The Short version:
I’m breathing down the hot, stinky neck of almost 40, and only now in my life am I feeling like I’m actually STARTING to get “it”. (This is where you act shocked at my age, and then I will blush over the compliment and call you my new best friend and off we go being BFF’s together!)
When God promises us the “good life” what does that actually mean? My foundation in Christ was merely sand in childhood and my teenage years. Naturally, I swung the door wide open for satan to take this impressionable, lonely, unsure girl, with her thinly knit theology of God and life, and have his way with her. In a series of self destructive decisions I nearly broke myself by the end of my 20’s. My tree was withered, tired, empty and barely showing signs of life.
What I have learned over the last 10 years since my emancipation from my past is that God offers us this “good life” no matter what we offer him. What have I to give the King in my brokenness but my tears, my heaviness and my shattered heart?
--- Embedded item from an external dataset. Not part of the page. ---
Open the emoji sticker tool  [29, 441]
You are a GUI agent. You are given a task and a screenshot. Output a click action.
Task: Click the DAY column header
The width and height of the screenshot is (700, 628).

What He has lavished on me since my surrender is nothing short of amazing. Sometimes I refer to “past Kelly” as “she” or “her” because I feel so removed from that time in my life. Rock by rock my foundation is being relaid. I am a reforming perfectionist that is learning that I, indeed, can be a good tree that bears good fruit. As I look around at the little kingdom I’ve been given charge over I’m learning how to bear fruit in my home, my family, and my life. Anyone who knows me in real life knows I get passionate about what I love. I use lots of CAPS and !!!!!!!! when I write. I use a lot of humor (not universal I assure you), sarcasm and brutal honesty. I have a self deprecating humor about myself, my husband and children. We don’t get bent out of shape about it so neither should you.
This blog is simply that….my musings on becoming a good tree. Sometimes I will write about what I am learning as a mother, a wife or in friendship. Sometimes I will write about our ministry or missions. I am also a professional photographer and I am a self taught decorator that is in the middle of redoing our poorly loved foreclosure and making it in to a cozy rustic/cottage. We uprooted our little family of five and moved out to the country to start a simpler life and open our home for ministry. This was a VERY good decision for us. We now have our own “Mustard Tree” where the birds of the air come a rest, receive love, prayer, shelter, whatever they need and then they fly away.
I write because I want to document this season in my life. The mundane and the profound. The funny and the serious. The growth and the spinning of wheels. Thank you for reading.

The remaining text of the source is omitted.